___ Provided material

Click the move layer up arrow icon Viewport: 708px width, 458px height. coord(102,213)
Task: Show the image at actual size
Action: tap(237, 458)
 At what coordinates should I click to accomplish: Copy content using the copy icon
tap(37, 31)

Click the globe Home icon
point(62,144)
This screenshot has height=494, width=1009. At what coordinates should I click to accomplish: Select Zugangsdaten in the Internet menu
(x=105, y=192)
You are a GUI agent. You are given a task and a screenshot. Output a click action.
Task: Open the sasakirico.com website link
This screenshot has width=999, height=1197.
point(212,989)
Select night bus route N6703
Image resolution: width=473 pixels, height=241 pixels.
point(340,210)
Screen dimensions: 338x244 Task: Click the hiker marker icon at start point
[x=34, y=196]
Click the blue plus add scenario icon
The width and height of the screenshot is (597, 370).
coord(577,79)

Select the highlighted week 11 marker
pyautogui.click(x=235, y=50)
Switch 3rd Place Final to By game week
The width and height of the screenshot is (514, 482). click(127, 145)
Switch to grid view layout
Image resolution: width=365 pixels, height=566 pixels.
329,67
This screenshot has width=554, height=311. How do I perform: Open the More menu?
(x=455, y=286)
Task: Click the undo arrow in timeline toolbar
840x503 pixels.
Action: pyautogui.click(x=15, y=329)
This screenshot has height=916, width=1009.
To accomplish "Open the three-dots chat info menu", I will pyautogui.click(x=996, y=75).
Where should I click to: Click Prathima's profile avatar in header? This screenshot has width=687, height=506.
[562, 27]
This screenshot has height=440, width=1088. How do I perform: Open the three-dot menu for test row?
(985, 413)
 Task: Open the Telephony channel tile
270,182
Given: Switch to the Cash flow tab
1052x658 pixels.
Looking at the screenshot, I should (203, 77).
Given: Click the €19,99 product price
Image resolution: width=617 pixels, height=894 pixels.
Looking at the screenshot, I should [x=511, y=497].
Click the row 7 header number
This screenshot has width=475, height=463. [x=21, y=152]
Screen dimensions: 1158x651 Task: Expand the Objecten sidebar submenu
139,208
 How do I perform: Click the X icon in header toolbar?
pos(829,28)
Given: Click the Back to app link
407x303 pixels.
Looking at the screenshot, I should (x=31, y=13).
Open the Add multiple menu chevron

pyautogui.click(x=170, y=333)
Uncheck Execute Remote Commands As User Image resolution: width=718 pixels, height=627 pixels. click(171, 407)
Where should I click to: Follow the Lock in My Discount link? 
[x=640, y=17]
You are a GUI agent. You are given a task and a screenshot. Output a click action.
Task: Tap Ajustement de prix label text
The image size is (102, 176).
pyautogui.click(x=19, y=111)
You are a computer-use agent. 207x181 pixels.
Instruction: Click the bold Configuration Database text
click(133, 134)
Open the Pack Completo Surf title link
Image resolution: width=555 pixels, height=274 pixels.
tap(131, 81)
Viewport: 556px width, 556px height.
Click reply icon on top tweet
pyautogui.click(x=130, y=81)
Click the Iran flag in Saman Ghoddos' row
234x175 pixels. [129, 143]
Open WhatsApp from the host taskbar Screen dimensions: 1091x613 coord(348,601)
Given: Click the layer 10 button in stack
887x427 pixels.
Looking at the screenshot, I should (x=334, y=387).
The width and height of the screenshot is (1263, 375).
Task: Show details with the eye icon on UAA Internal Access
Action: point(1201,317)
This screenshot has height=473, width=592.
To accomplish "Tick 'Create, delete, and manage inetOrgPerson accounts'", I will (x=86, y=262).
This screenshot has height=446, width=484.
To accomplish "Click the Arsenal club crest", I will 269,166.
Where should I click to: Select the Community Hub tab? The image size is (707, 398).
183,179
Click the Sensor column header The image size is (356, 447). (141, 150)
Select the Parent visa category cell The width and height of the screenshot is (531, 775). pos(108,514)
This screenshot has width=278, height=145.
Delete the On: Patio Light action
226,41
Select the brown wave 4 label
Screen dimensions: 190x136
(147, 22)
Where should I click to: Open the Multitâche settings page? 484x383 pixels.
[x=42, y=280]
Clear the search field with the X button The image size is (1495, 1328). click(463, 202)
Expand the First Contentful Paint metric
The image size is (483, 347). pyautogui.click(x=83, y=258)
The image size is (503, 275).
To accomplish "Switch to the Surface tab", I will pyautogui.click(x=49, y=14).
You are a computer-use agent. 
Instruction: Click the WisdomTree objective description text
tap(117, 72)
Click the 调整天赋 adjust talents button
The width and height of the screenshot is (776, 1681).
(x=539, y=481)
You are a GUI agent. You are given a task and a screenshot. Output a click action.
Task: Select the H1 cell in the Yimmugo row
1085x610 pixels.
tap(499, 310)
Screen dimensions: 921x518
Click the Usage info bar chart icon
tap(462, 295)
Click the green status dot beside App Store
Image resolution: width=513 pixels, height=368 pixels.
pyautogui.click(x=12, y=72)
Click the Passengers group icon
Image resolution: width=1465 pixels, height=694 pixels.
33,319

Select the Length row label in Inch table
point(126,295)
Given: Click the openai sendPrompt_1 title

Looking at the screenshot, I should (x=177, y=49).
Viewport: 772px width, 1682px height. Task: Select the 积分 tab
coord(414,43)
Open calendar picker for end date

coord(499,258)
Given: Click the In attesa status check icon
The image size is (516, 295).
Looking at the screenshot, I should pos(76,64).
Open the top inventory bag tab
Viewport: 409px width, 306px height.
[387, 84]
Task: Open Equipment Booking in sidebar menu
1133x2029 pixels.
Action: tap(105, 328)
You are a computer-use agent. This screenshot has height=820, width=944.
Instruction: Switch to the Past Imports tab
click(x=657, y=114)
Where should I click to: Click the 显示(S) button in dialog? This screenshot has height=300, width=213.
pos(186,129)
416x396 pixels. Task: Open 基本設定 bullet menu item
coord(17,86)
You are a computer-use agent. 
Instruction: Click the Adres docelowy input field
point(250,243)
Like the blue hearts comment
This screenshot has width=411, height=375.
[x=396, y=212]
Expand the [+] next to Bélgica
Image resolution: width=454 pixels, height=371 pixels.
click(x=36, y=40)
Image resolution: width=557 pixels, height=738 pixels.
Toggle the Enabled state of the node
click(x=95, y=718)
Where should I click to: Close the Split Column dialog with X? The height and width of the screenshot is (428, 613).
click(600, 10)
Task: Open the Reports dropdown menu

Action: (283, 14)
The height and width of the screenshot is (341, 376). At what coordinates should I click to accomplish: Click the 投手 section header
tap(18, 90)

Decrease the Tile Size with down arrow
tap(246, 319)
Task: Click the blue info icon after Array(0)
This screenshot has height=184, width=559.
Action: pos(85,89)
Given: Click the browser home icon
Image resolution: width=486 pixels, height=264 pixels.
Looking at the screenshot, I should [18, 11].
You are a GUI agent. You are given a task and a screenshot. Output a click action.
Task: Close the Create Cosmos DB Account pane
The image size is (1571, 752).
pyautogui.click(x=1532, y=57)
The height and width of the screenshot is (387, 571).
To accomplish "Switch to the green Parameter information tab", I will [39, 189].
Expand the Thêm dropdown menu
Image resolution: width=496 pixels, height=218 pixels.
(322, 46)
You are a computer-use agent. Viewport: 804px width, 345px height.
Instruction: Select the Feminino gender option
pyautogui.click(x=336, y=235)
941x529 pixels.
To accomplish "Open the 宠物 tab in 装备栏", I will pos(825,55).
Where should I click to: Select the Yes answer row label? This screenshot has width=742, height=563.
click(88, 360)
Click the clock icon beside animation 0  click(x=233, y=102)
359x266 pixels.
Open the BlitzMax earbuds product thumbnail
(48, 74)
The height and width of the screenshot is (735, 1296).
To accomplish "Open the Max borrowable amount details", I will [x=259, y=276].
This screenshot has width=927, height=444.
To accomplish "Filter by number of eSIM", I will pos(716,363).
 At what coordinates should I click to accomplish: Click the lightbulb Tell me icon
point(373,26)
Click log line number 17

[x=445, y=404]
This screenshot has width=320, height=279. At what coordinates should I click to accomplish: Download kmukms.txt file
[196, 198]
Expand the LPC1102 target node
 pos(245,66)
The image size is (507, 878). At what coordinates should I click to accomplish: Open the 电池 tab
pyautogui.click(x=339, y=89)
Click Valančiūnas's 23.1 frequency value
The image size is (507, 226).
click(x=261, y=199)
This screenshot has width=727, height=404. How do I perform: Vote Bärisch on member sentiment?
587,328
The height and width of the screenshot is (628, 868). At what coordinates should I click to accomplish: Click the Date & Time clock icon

______

- What to do -
Begin at the line that has "This screenshot has height=916, width=1009." in the entries above; stop after the line that has "Given: Click the €19,99 product price". Transcribe exactly those lines and no others.

- Solution for this task -
This screenshot has height=916, width=1009.
To accomplish "Open the three-dots chat info menu", I will pyautogui.click(x=996, y=75).
Where should I click to: Click Prathima's profile avatar in header? This screenshot has width=687, height=506.
[562, 27]
This screenshot has height=440, width=1088. How do I perform: Open the three-dot menu for test row?
(985, 413)
 Task: Open the Telephony channel tile
270,182
Given: Switch to the Cash flow tab
1052x658 pixels.
Looking at the screenshot, I should (203, 77).
Given: Click the €19,99 product price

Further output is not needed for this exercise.